**CHALLENGE**: Please turn the data from the line containing "Open the verify" down to the line containing "pyautogui.click(x=1005, y=420)" into a Markdown table with the columns Row and Line. Number each line, and leave out any blank lines.

**RECORDS TO USE**:

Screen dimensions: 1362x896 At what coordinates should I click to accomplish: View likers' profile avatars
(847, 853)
* * *
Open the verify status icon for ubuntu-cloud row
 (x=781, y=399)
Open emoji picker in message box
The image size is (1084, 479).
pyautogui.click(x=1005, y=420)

**SOLVED EXERCISE**:
| Row | Line |
|---|---|
| 1 | Open the verify status icon for ubuntu-cloud row |
| 2 |  (x=781, y=399) |
| 3 | Open emoji picker in message box |
| 4 | The image size is (1084, 479). |
| 5 | pyautogui.click(x=1005, y=420) |